Amsterdam’s mayor Femke Halsema has called on the Dutch government to officially apologise to former Moluccan colonial soldiers and their families, 75 years to the day after the first ship carrying them arrived in the Netherlands.

Speaking at a commemoration on the Javakade in Amsterdam’s eastern docklands, where a fleet of ships carrying roughly 12,500 people from the Moluccan islands in Indonesia arrived in the early 1950s, Halsema said the Netherlands “still has a debt to settle and an apology to make”.

The Moluccan men were career soldiers who had fought for the Dutch colonial army, the KNIL, in the 1945–49 war against Indonesian independence. After the Dutch were defeated, the Moluccans were seen as collaborators and could not safely return home; the short-lived Republic of the South Moluccas they had hoped to return to was crushed by Jakarta in 1950.

Independence struggle

The Dutch government brought the soldiers and their families to the Netherlands for protection and on the understanding that the stay would last six months. But on arrival the men were summarily dismissed from the army and their families were housed in former military barracks and wartime camps. Most never managed to return.

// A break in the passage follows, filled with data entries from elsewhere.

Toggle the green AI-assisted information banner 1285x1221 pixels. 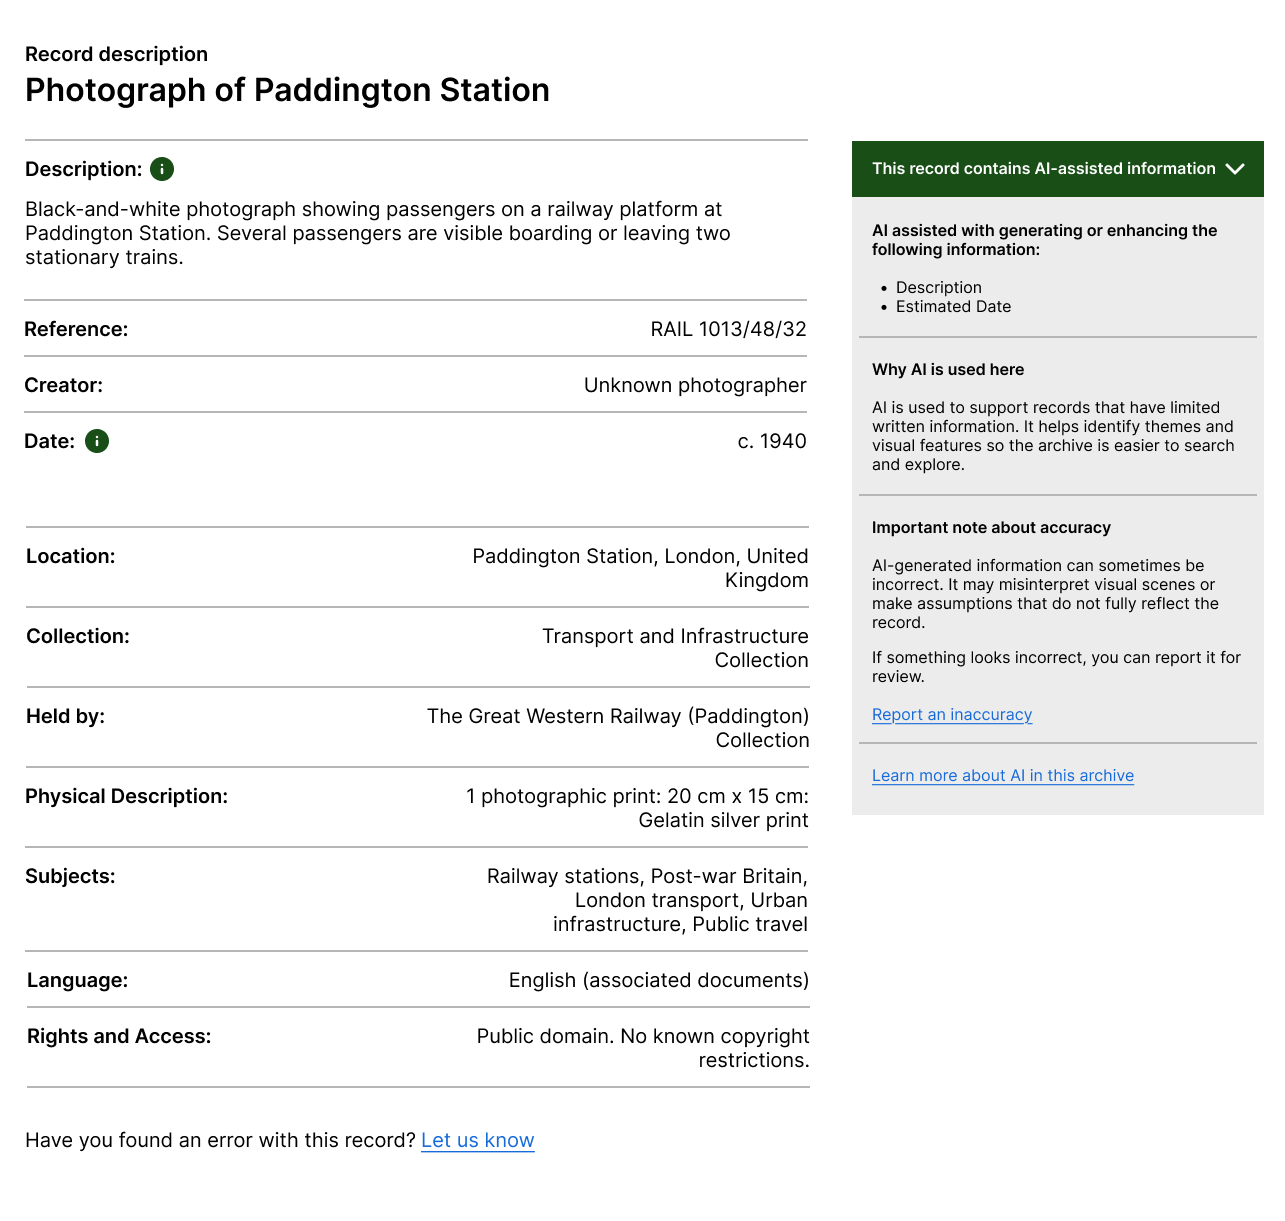coord(1057,169)
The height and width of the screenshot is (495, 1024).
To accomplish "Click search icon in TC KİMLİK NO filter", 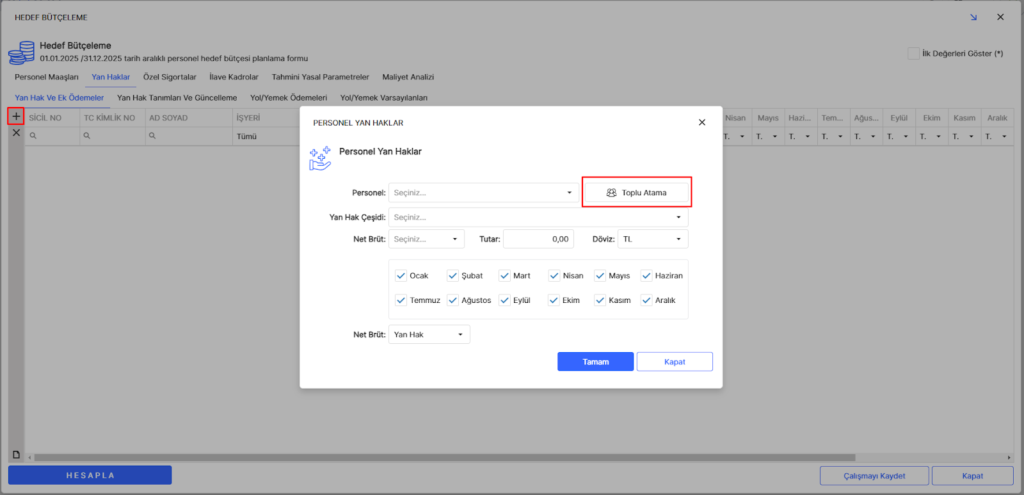I will tap(88, 137).
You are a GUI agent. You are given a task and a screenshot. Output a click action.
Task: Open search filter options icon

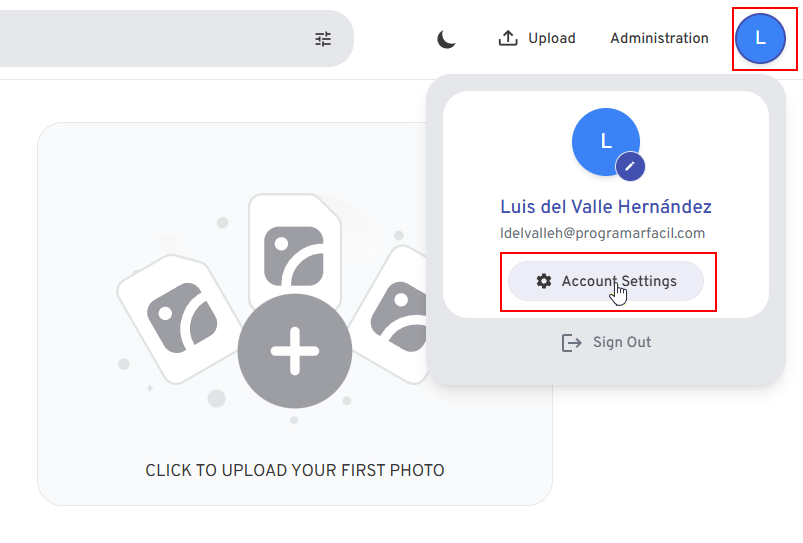click(323, 39)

“The Netherlands remains, for many Moluccans, an unwanted stop on the way home”, Halsema said. “Whether in the reception camps or later in the Moluccan neighbourhoods, there has always been a packed travelling chest ready for the return journey”.

She said the unfulfilled promise of return had shaped successive generations, “with the tragic low point being the escalation of the 1970s” – a reference to the 1975 Wijster and 1977 De Punt train hijackings and the siege of a primary school in Bovensmilde, carried out by young Moluccans demanding Dutch action on an independent Moluccan state.

Too little too late?

A government apology would be a “meaningful gesture”, Halsema said, “especially now that first-generation Moluccans are still among us and able to receive it”. The late former prime minister Dries van Agt, who as justice minister in 1977 ordered the military assault that ended the De Punt hijacking, had privately urged the king to apologise to the Moluccan community before his death.

A temporary monument bearing the names of the eleven ships that brought Moluccans to the Netherlands was unveiled at the Javakade on Wednesday. Earlier in the day a separate memorial was unveiled at the nearby navy base for 14 Moluccan marines who continued in the Dutch navy after the KNIL was disbanded.

For some Moluccans the calls for an apology come too late, however. “Precisely because it fails to materialize and takes so long, I feel like: just let it go then,” one Moluccan descendant told broadcaster NOS. “We will just ensure in other ways that we recognise ourselves”.